APEXA a très tôt été critiqué pour son manque de convivialité, et cette critique circule encore. « Le logiciel n’est absolument pas facile d’utilisation, commente Caroline Thibeault, au point que j’ai dû doubler le nombre d’employés affectés au traitement des contrats et au soutien des conseillers. APEXA me revient aussi cher que mes autres solutions informatiques, mais seulement pour une partie de mes besoins. » Cette critique est largement répercutée du côté des conseillers (lire « Malaise chez certains conseillers en page couverture »).

Phil Marsillo, président et chef de la direction d’IDC Worldsource et membre du comité de gouvernance d’APEXA, voit les choses d’un autre œil. « Les changements sont toujours ardus. Les premières fois, je ne savais pas tout ce dont j’avais besoin pour remplir les formulaires d’APEXA, et j’ai pris beaucoup de temps. Mais maintenant, pour le renouvellement de ma licence au Québec, ça m’a pris 30 secondes. »

Il est en désaccord avec Caroline Thibeault. « Je ne connais personne qui a dû doubler son personnel [de mise sous contrat], observe-t-il. J’ai dû augmenter mon personnel, mais je ne l’ai pas doublé. »

La mise en service d’APEXA a été « un gros choc au départ », reconnaît Michel Kirouac, vice-président et directeur général du Groupe Cloutier, « mais nos employés s’habituent avec le temps. Le logiciel n’est pas fantastique, mais correct ».
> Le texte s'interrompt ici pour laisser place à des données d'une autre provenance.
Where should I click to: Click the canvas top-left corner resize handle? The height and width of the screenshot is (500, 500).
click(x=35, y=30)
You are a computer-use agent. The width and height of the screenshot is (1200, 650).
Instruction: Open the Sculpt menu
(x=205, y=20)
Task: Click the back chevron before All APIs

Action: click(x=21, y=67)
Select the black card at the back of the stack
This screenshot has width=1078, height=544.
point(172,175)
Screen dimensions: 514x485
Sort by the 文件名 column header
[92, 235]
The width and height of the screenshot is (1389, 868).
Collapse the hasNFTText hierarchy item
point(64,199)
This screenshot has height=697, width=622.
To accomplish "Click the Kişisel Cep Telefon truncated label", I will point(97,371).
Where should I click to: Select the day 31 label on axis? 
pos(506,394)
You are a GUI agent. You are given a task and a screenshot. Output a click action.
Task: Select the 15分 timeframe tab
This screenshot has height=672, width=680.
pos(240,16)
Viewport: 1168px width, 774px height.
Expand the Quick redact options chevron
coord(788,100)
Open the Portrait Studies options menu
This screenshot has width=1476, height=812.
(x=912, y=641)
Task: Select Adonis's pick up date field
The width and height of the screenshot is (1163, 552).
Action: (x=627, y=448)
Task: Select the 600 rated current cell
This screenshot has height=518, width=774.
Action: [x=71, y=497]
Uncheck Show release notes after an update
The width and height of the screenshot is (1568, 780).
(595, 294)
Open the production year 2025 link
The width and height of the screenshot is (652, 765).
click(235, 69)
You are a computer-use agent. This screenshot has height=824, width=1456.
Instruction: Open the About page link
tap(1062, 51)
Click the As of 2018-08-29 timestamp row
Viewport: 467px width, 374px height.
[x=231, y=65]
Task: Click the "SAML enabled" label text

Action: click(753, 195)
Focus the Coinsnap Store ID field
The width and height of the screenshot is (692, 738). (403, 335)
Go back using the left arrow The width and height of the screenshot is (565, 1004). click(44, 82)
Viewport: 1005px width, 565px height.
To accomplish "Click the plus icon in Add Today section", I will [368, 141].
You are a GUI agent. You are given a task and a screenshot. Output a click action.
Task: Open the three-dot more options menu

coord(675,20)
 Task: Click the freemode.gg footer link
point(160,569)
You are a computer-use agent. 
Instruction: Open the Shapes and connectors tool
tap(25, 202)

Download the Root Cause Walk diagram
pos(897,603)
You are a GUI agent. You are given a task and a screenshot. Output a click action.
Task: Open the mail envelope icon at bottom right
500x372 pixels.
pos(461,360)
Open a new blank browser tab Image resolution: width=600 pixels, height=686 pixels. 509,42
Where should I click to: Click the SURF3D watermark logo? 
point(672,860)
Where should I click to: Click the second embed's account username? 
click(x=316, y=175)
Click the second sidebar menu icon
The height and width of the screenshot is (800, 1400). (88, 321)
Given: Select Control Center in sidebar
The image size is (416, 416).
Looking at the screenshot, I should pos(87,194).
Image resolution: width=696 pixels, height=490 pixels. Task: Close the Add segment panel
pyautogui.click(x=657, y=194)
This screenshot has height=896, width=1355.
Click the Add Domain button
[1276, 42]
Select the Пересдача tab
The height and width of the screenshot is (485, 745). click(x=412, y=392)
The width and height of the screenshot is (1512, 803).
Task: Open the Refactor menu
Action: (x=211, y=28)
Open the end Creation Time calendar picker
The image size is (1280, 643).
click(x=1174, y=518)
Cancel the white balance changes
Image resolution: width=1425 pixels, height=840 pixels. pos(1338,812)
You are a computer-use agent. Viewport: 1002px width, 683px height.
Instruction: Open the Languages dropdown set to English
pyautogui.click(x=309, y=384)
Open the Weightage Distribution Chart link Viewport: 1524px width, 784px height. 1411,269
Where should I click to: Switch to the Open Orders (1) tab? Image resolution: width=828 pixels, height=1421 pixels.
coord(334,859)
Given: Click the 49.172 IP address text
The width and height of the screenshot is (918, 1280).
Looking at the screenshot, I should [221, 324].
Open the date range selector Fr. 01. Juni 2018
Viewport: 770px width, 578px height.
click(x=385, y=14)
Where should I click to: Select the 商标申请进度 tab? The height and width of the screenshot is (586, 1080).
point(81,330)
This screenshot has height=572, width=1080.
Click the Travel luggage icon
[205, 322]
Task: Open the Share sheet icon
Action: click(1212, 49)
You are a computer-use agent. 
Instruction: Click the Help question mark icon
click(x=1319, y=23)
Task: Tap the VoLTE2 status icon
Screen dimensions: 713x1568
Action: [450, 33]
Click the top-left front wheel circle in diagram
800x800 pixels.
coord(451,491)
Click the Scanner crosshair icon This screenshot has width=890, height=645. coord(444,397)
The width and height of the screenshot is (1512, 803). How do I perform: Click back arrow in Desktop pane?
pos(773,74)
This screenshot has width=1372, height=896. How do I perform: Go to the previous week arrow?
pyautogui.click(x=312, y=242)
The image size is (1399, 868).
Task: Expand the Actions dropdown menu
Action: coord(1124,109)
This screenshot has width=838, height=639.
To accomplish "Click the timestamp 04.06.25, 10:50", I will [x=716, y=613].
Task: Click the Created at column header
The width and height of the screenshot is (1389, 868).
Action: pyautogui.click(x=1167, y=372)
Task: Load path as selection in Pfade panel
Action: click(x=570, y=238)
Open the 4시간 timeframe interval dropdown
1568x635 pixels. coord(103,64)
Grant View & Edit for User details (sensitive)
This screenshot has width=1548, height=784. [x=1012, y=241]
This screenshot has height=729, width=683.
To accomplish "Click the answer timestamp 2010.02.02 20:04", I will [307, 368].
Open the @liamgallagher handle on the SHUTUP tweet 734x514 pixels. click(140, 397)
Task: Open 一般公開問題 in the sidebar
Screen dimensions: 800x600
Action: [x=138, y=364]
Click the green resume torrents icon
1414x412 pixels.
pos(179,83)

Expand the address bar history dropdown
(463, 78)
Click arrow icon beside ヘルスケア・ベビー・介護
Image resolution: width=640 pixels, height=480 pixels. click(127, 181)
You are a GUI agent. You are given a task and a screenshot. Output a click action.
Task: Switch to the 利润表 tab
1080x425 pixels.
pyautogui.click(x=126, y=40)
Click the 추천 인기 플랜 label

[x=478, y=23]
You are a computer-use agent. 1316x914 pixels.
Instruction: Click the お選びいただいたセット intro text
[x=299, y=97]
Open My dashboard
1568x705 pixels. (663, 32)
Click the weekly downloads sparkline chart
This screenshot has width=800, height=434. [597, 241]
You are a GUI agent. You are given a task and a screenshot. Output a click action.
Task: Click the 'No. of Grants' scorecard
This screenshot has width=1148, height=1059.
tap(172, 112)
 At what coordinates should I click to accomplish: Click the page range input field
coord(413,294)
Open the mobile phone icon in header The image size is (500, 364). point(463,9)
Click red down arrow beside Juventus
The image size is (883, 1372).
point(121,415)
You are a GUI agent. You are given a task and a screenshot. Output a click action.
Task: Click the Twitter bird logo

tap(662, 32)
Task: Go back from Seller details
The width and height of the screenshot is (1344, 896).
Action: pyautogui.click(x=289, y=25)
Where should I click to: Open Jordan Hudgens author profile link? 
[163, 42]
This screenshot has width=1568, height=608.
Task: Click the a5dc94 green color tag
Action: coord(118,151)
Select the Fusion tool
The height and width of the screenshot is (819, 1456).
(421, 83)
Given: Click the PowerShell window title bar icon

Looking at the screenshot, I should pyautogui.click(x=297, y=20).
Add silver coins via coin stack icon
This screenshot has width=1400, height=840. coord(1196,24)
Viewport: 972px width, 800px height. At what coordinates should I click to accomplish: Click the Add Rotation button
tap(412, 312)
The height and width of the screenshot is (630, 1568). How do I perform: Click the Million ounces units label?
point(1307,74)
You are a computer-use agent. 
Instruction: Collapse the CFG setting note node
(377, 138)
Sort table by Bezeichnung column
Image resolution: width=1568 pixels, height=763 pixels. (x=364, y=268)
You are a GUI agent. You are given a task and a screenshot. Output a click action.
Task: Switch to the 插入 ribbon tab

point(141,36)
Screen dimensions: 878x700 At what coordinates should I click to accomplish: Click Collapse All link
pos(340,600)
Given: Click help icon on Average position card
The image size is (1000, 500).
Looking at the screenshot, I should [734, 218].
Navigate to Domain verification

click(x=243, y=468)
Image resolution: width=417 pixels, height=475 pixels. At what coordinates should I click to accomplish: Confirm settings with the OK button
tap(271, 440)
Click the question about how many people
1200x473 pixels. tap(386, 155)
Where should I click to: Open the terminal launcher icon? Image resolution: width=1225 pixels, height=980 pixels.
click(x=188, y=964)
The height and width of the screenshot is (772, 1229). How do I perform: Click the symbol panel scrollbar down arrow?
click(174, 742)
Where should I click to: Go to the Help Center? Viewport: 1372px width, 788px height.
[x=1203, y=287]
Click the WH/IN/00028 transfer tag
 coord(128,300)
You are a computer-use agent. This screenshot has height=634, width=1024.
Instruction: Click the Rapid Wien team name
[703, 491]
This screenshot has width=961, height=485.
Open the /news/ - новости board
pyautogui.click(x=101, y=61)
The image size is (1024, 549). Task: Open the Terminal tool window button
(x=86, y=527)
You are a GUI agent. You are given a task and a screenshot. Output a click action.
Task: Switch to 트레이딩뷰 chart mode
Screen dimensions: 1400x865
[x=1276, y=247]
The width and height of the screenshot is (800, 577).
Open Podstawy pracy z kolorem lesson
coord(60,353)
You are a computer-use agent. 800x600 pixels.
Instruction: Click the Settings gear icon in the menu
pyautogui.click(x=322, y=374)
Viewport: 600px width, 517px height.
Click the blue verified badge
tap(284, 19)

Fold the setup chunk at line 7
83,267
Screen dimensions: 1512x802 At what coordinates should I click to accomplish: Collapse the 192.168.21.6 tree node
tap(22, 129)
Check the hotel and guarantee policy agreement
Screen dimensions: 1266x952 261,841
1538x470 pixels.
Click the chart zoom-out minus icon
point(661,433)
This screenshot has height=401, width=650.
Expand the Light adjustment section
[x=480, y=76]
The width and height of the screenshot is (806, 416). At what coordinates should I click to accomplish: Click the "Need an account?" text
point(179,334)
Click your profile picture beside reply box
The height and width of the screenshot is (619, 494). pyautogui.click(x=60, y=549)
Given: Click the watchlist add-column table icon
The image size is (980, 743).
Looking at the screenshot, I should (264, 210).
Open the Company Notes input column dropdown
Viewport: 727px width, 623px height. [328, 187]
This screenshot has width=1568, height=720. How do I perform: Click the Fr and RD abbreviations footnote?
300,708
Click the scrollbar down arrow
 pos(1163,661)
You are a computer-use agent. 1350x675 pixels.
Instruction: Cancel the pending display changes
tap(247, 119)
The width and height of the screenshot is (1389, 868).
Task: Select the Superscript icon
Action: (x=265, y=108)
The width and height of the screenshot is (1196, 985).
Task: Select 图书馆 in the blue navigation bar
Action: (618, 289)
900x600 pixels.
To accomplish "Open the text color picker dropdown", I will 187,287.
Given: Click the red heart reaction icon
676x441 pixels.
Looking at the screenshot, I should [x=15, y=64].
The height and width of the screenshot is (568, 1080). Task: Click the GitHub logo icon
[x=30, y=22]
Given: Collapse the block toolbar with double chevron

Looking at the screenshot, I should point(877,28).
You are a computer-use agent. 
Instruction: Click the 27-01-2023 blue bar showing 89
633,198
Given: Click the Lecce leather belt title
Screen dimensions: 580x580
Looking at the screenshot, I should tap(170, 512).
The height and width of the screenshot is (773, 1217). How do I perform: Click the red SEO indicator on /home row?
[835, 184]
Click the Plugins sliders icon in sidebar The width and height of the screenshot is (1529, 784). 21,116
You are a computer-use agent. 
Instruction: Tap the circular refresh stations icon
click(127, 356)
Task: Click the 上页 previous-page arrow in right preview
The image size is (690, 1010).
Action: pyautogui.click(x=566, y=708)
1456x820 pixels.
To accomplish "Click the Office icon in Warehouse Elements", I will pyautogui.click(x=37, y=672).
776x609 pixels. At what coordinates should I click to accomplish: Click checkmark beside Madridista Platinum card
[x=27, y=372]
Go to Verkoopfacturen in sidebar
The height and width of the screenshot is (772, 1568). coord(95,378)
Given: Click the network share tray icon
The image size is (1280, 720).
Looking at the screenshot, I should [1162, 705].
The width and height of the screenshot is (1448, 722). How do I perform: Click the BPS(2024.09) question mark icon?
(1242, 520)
Caroline Thibeault en a aussi contre la tarification d’APEXA. « Du jour au lendemain, ils ont doublé mon prix et je n’ai rien à dire. Ils peuvent changer leurs conditions de façon unilatérale. Je suis inquiète : vont-ils encore hausser leurs tarifs ? »

Ses inquiétudes ne semblent pas fondées. « APEXA ne peut changer les tarifs de façon unilatérale en raison du comité de gouvernance, où un tel sujet serait discuté, soutient Manon Gauthier, vice-présidente principale, administration et opérations, assurance et épargne individuelles à iA Groupe financier. Tous les points de vue sont exprimés et il faut qu’une majorité soit d’accord. » Selon les informations qu’a recueillies Finance et Investissement, plusieurs propositions de ce conseil de gouvernance sont consultatives et non décisionnelles. Cependant, il semble qu’au chapitre de la tarification et selon la charte très élaborée de l’entreprise, les positions du conseil soient décisionnelles. « Pour un changement de tarif, APEXA ne peut le faire de façon unilatérale, car ces choses sont discutées au comité de gouvernance », dit Manon Gauthier. L’avis du comité concernant un changement tarifaire serait-il consultatif ou décisif ? « Ce que j’en comprends, c’est décisif », répond-elle.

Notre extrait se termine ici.